-- Extracted material follows --

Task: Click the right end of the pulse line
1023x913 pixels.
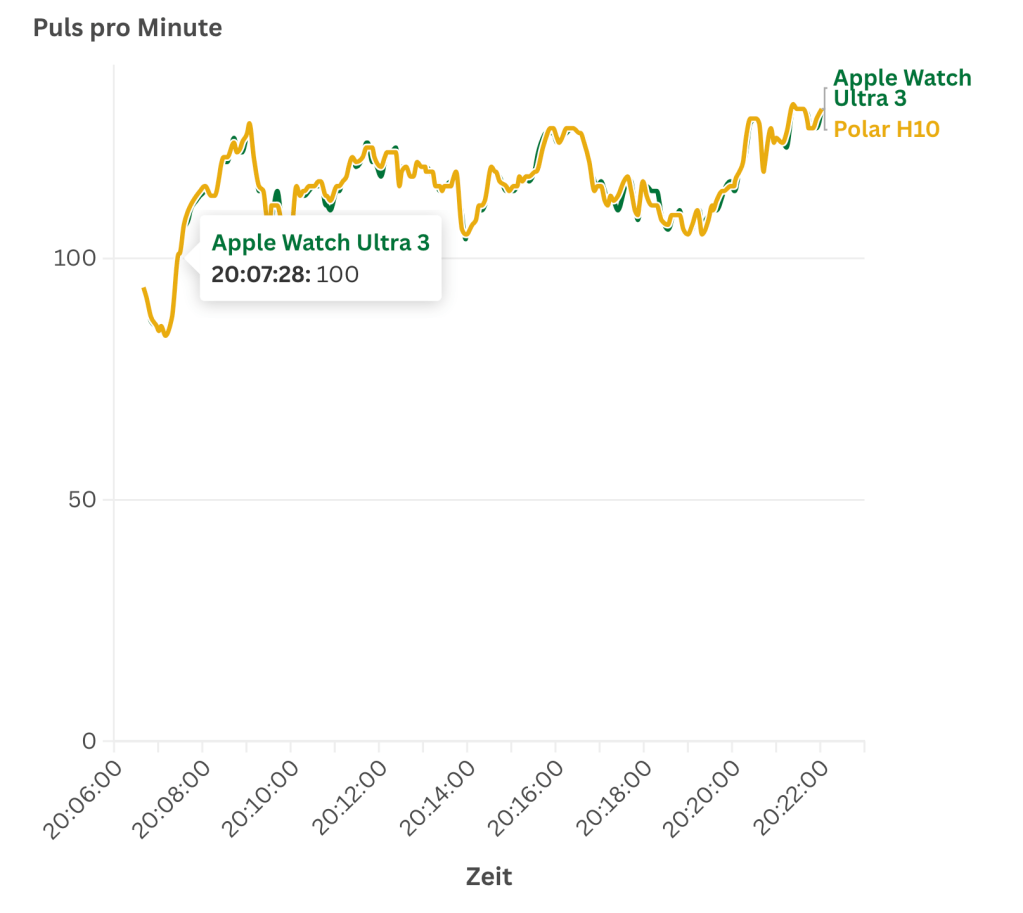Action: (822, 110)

-- Extracted material concluded --
-- Extracted material follows --

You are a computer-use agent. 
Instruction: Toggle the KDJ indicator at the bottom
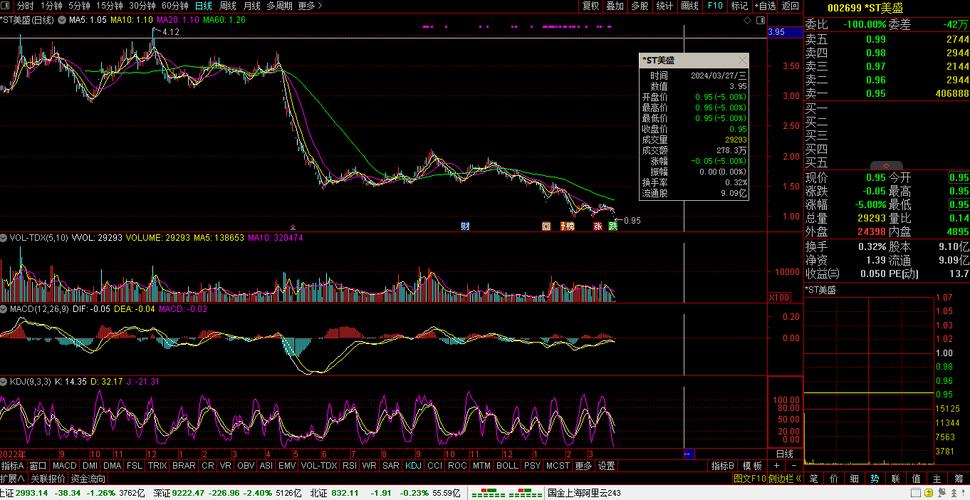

-- Extracted material concluded --

● **What you have to do**:
Would you please copy, word for word, everything above from the line containing "You are a computer-use agent." down to the line containing "Instruction: Toggle the", those two lines included?

● **Your solution**:
You are a computer-use agent. 
Instruction: Toggle the KDJ indicator at the bottom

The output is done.